I like people who share their knowledge, their experiences, and he was so open with me. He owns around 50 hectares, has 30-odd employees, makes around 50 different cuvées, and does a lot of experimentation with different ageing vessels, different grape varieties, with organics and biodynamics. That insight changed the way I approach Génot-Boulanger. It made me realise that there’s always some someone bigger than you that has a more difficult task. We work across 30 appellations, and it gave me the confidence to experiment, to explore – stem inclusion, low sulphur, ageing in ceramics – and the confidence to make mistakes.

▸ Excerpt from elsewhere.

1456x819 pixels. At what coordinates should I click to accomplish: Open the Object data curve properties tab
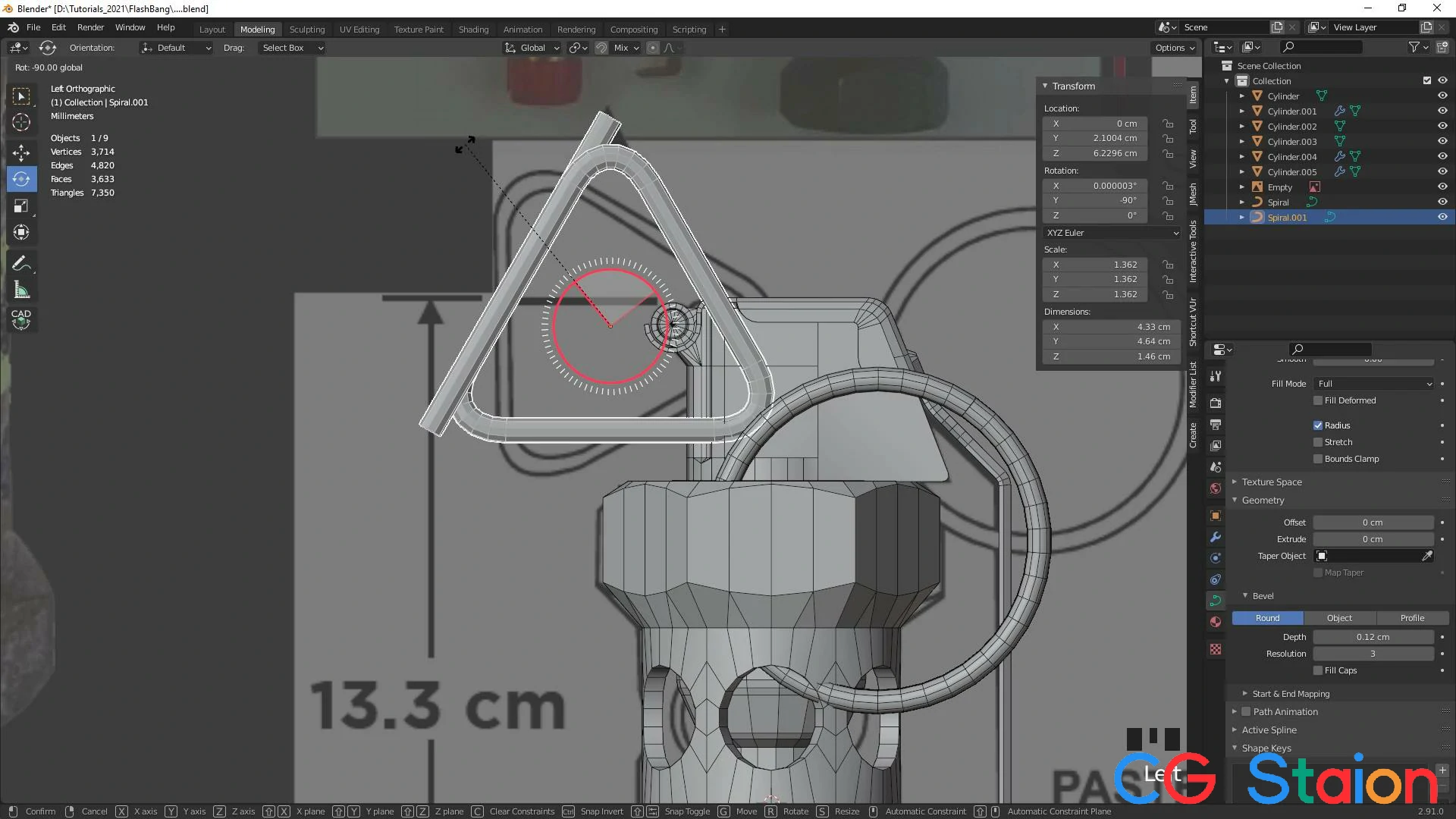coord(1216,600)
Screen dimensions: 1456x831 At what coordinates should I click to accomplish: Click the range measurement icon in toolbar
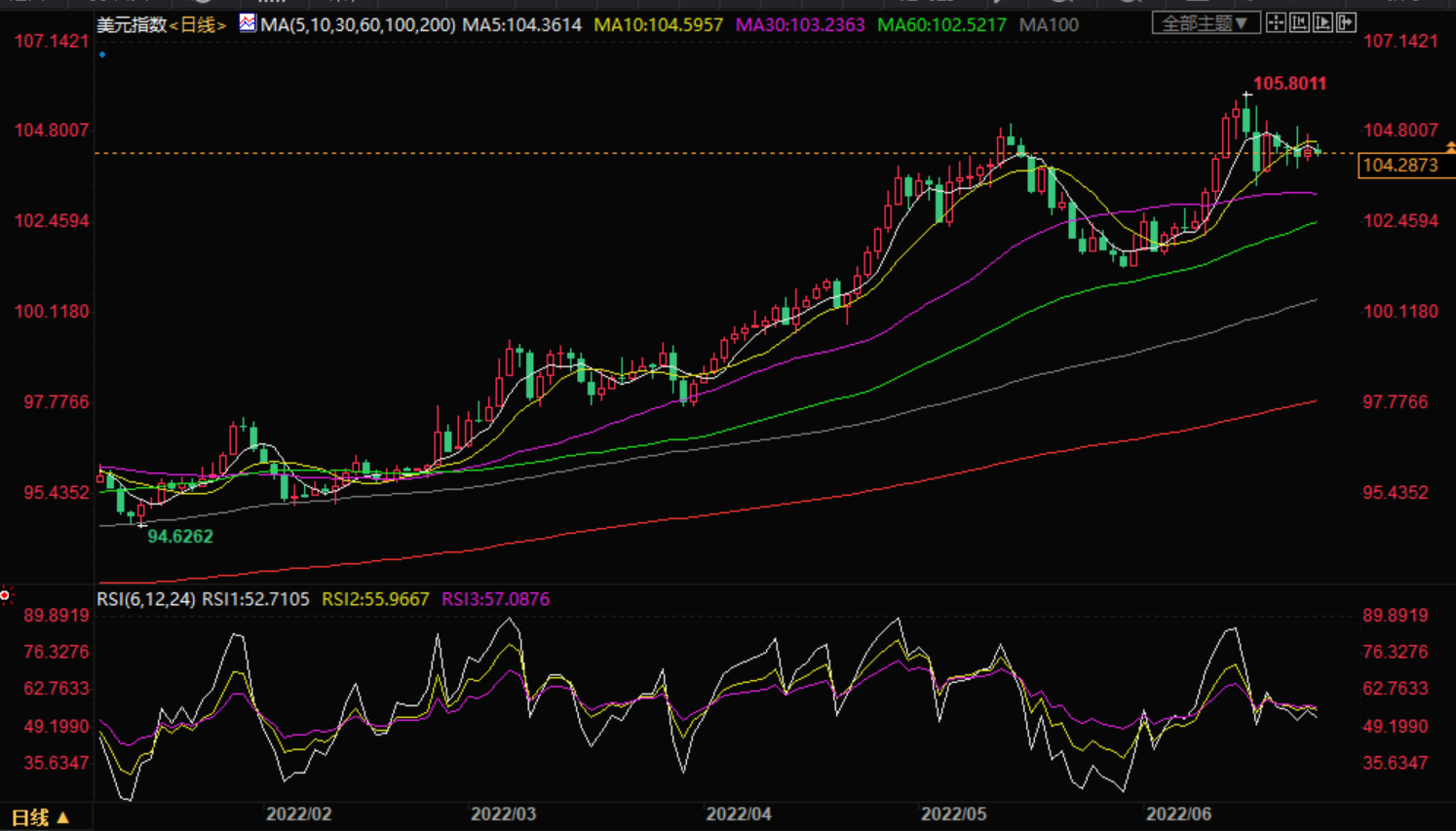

I carry that lesson with me every day.

What’s the next big thing in wine?  
I believe the next revolution in our world will be technological. We are already running trials with autonomous tracked vehicles in our vineyards, and I am convinced that robotics and AI will take us further than we can currently imagine in understanding the health of the vine, mastering the vintage, and revealing what terroir is truly capable of. Crucially, this will also ease the physical burden on the men and women who do this work every day – but without removing the human essence of what we do. I find the prospect fascinating and, I admit, slightly daunting. But it is coming, and those who engage with it seriously will be better placed to make wines that are truer to their origins.

What’s your favourite wine memory? 
The first always resonate the most. When I arrived at the domaine in 2008, my right-hand man, Nicolas Ludwig, who unlike me had formal wine training, wanted to show me something I had never tasted. One evening, he organised a dinner where every wine was served blind. The last white stopped me in my tracks. It had a depth, a length, a dimension I had never encountered before. It was a Chevalier-Montrachet 2006 from Domaine Niellon, a young wine, probably far from its peak. But the greatest terroirs reveal themselves even in youth, especially when the conditions are right: good company, the right dish, the right moment. That alchemy is unforgettable. Since then I have tasted older, rarer, more expensive wines. But that Chevalier-Montrachet remains the wine that first showed me what a truly great terroir can do. And that never leaves you.